Etc., etc., (ok, very short songs on floppy ;-)
I.e., path magic would be file-system-appropriate, yet provide a uniform generic interface
with reasonable (but presumably configurable in some file-system-specific ways) defaults.
File systems would be mounted using virtual block devices, unless the mount method for the
file system can reasonably bypass that to synthesize a file system object using non-block/char
device access, e.g., as a local proxy object for a remote file system (or virtual file-system
view, e.g., of an html href/imgref tree or news thread, or database, etc. etc.).
<ramble>
Note that a virtual file system could well have GUI side effects when written to. The frame buffer
device would be interesting to capture access to via a virtual file system module along the lines of
the above. Note also that GUI windows have a hierarchy that could map to a virtual file object hierarchy.
Imagine a virtual svg file system mounted to an x-window instance, so that when you wrote svg source
to it you would get the visual effects in that window. Alternatively, mount on a full-screen virtual
device, etc. Creating virtual sub-"directories" could create child windows...
I see various plotting packages factored into this form as well. And binary mode writes for fast
stuff. For grahic vfs's IWT their mount methods should accept a virtual frame buffer device, so
that something transparent and fast can ultimately talk almost directly to hardware. Maybe it
could be prototyped using tkinter infrastructure, though. Or pygame/sdl.
I've been thinking of prototyping a simple plotting graphic vfs along the above lines. Maybe its
calcomp driver writing nostalgia (I wrote a rasterizing driver to plot calcomp command streams on
a versatec 'way back. Of course a random access canvas will make it easier (there wasn't space
to brute force a full image and then feed the raster plotter ;-)
</ramble>
Just a couple of thoughts to throw in the idea hopper (this variation HOTTOMH, so very alpha ;-)

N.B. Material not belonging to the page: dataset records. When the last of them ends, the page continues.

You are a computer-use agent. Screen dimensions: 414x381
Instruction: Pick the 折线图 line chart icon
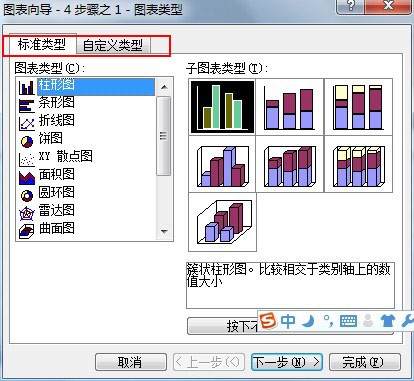tap(27, 123)
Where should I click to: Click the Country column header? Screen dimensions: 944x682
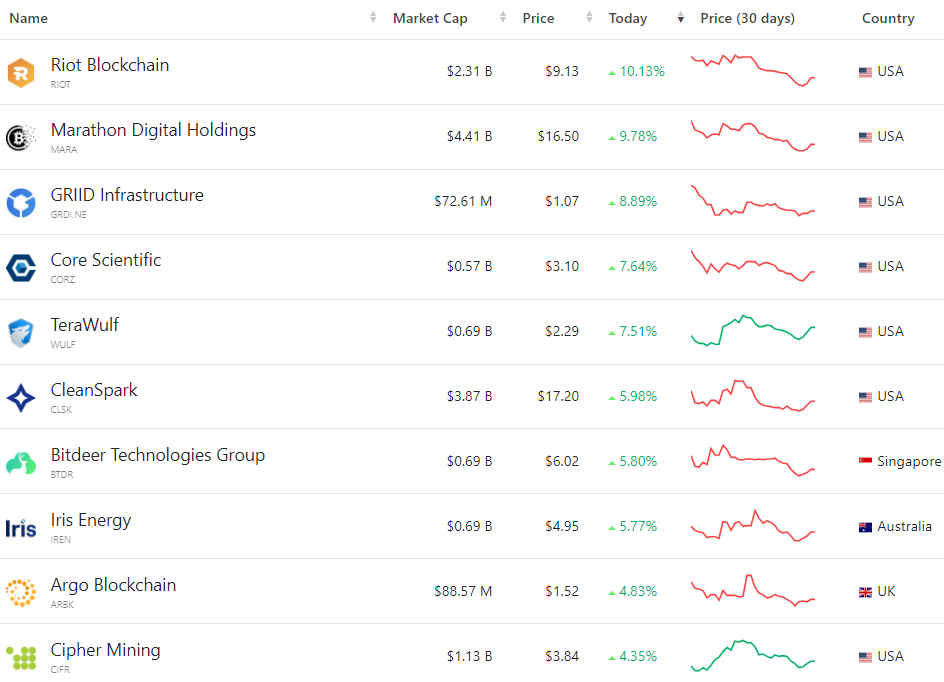[x=888, y=18]
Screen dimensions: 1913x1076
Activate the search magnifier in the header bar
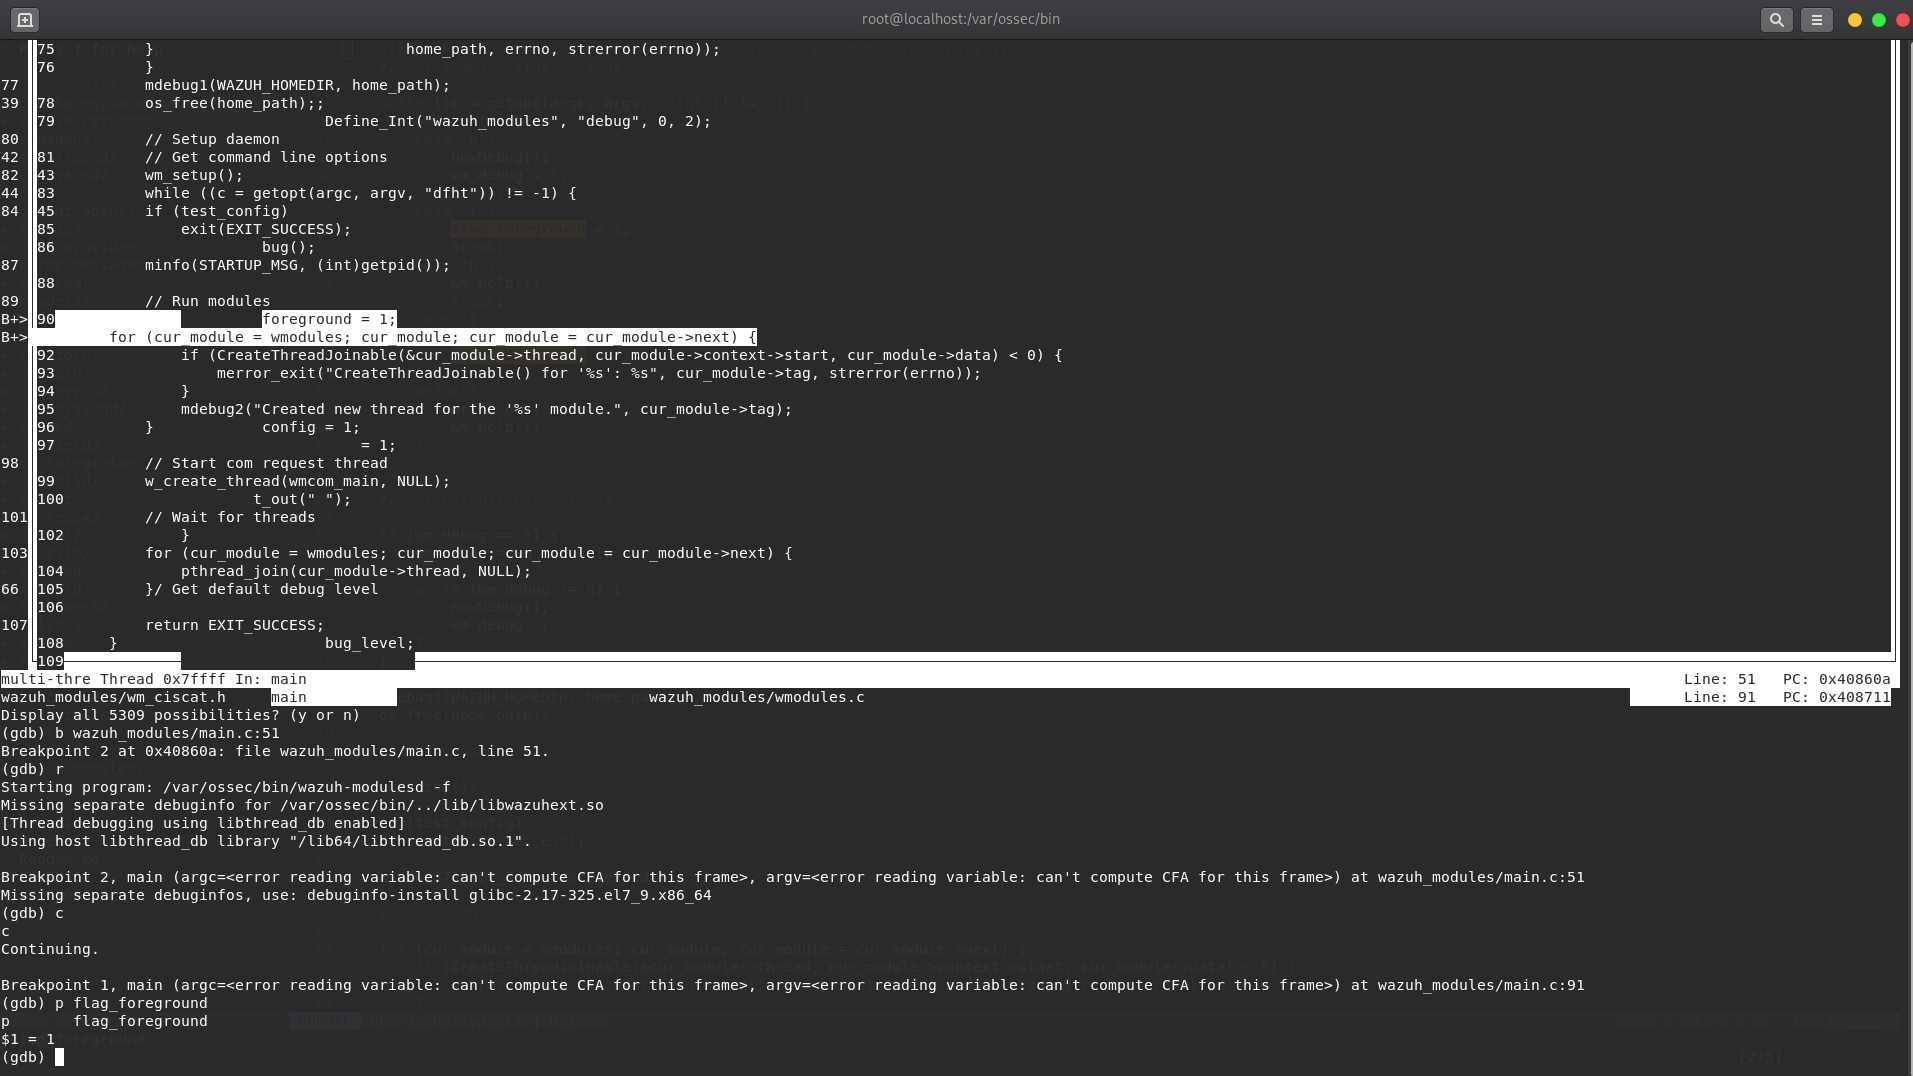click(1776, 19)
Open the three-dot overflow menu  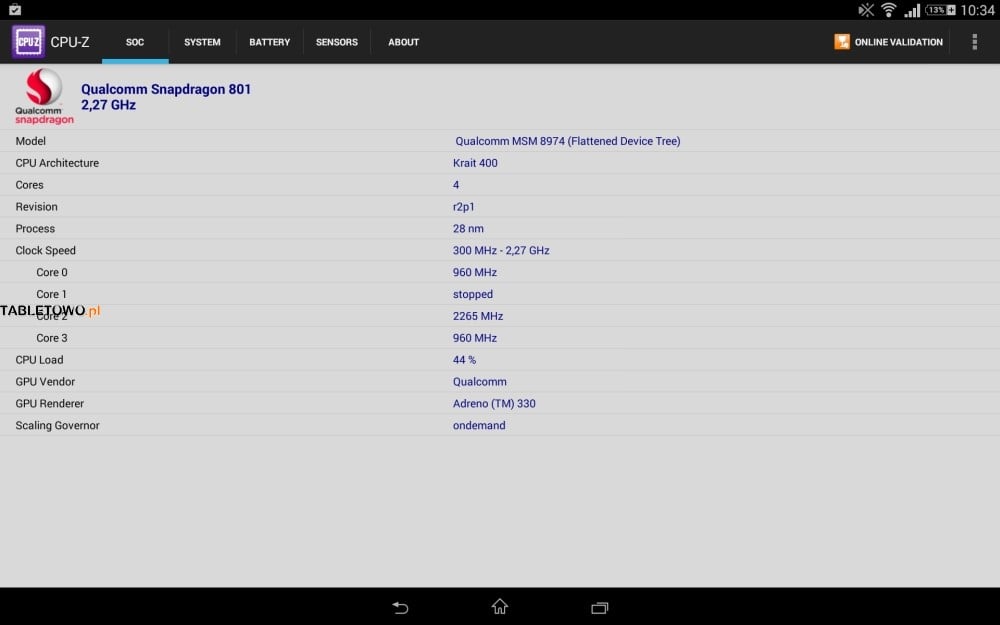974,42

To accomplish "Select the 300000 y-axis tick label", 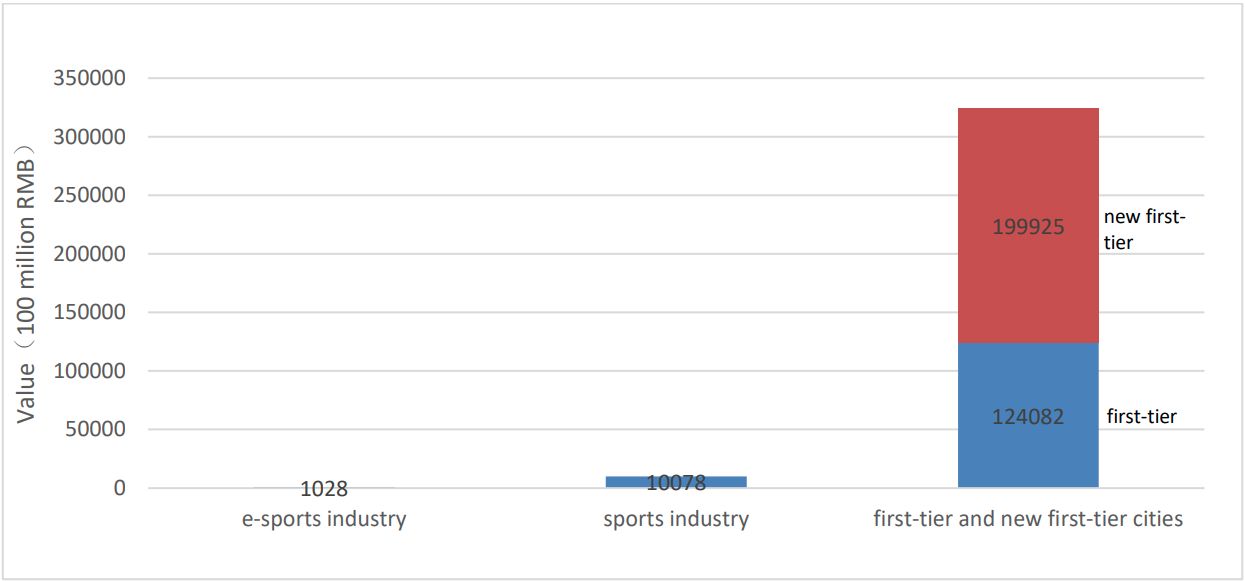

Too many irons in the coals (not to say fire ;-/)
Regards,
Bengt Richter
> Interesting, but I think a bad idea. (...) If someone was using VMS
> paths, I would assume they would subclass path for that OS, adding the
> portions that applied.
It would be pointless to include _data structures_ for components that
are not supported on any system Python is ported to, but for subclassing
to make sense, some of the _interface_ would have to be in place. Like
the possibility of usin path.joindir() vs. path.joinfile() or something
depending on whether the result should be a file or directory path. And
just path.join() for people who don't care. Assuming there will be a
join method, of course.
Also, you may need some special handling of 'device:' on Windows.
> I think it's unreasonable to expect people programming on normal
> platforms to pay attention to components like version, so even
> including it in a structured manner is asking for trouble.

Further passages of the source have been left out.